Don Quichotte : enthousiasmant épisode Dorothée Gilbert/Karl Paquette [Ballet de l’Opéra de Paris]
Ecrit par : Amélie Bertrand
Samedi 8 décembre 2012. Don Quichotte de Rudolf Noureev, par le Ballet de l'Opéra de Paris, à l'Opéra Bastille. Avec Dorothée Gilbert (Kitri), Karl Paquette (Basilio), Sarah Kora Dayanova (la Reine des Dryades), Marine Ganio (Cupidon), Allister Madin (le Gitan), Alexis Renaud (Espada), Héloïse Bourdon (la Danseuse de rue), Yann Chailloux (Don Quichotte), Takeru Coste (Sancho Pança), Eric Monin (Gamache) et Pierre Rétif (Lorenzo).
Après le retrait du couple Mathilde Froustey/Pierre-Arthur Raveau, je dois avouer que je me rendais à cette matinée avec une légère démotivation. Erreur ! Mais comment pouvait-on oublier que Dorothée Gilbert est de l'étoffe des Étoiles, des grandes ? Et que Kitri lui va de plus comme un gant ? La danseuse a non seulement ébloui le public, mais a aussi tiré tout le monde vers le haut, son partenaire et le corps de ballet. Pour au final une représentation enthousiasmante, comme on les aime, et d'où l'on ressort le sourire aux lèvres et claquant des doigts (et refaisant la chorégraphie finale dans les couloirs de Bastille, mais je suis un peu un cas).
C'était la Première de Dorothée Gilbert pour cette série, et la première fois qu'elle redansait ce rôle depuis au moins un an. Aisance, facilité, pantomime savoureuse... L'on aurait cru que c'était sa dixième représentation tant tout coulait de source. La danseuse n'a pas forcément à forcer pour se glisser dans la peau de Kitri, cette joyeuse jeune femme amoureuse. Tant mieux, elle n'est pas allée dans l'outrancier, mais a bien caractérisé son personnage. C'est une fille d'aubergiste, alors elle roule des hanches, elle marche talons en premier, elle râle et ne manie pas son éventail comme une princesse. Elle a le regard gouailleur, l'oeuillade facile... et on adore.
Techniquement, Dorothée Gilbert n'est pas allée dans la pyrotechnie, comme lors d'une représentation en Amérique Latine l'année dernière (vidéo à retrouver sur Youtube). Dommage oui et non, j'aime bien voir des prises de risque et de la virtuosité un peu outrancière dans ce genre de ballet, mais l’Étoile a dansé d'une si jolie façon, si assurée que je me vois mal lui reprocher quoi que ce soit. Chez elle, tout semble facile, sans contrainte, tout en suspension.

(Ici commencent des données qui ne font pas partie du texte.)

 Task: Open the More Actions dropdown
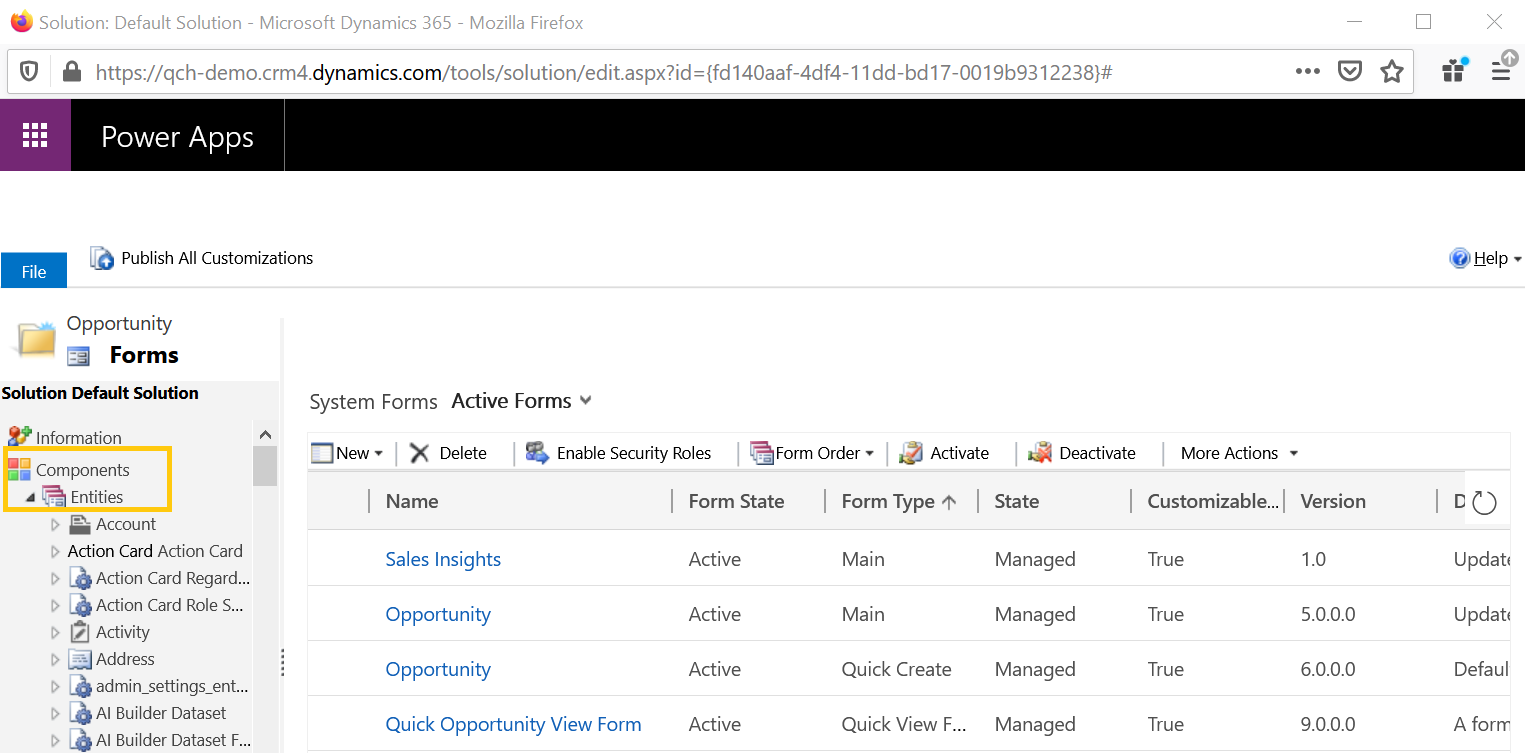[x=1238, y=453]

Dorothée Gilbert a de plus cette grande qualité : celle de savoir emmener les autres avec elle. D'emblée, Karl Paquette, que l'on disait un peu fatigué par un tel marathon, semble frais et dispo comme pour une Première. Bien sûr, il n'a pas l'aura de Nicolas Le Riche ou la virtuosité d'un François Alu. Mais il a cette indéniable bonhommie sur scène, cette façon de camper son personnage avec un total naturel et de le rendre si sympathique aux yeux du public. La grande complicité entre lui et Dorothée Gilbert se voit tout de suite, et rend leur couple d'autant plus charmant. Après tout, Don Quichotte, c'est aussi une histoire d'amour. En fait, on rit beaucoup avec cette distribution, entre deux Étoiles qui s'amusent, Yann Chailloux impeccable de théâtralité en Don Quichotte et Takeru Coste tout simplement irrésistible en Sancho Pança.

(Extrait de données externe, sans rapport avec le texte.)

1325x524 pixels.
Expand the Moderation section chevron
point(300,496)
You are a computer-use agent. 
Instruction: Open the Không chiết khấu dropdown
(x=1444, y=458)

Le premier acte passe ainsi à toute vitesse. Plusieurs surnuméraires se sont glissés dans les pêcheurs, et ont à cœur de montrer ce qu'ils savent faire. Chacun dans le corps de ballet est là, concerné, heureux d'être sur scène. C'est peut-être un peu simpliste à écrire, mais la dernière série de La Bayadère ne donnait pas vraiment cette impression. On n'échappe pas à quelques longueurs cependant, mais bien plus dûes au découpage du ballet qu'aux artistes. Et oui, ce prologue, on s'en lasse bien vite, comme je ne comprends toujours pas l'intérêt du solo de la Danseuse de rue et d'Espada (un numéro de virtuosité de plus, ce n'est pas comme si cet acte 1 en manquait).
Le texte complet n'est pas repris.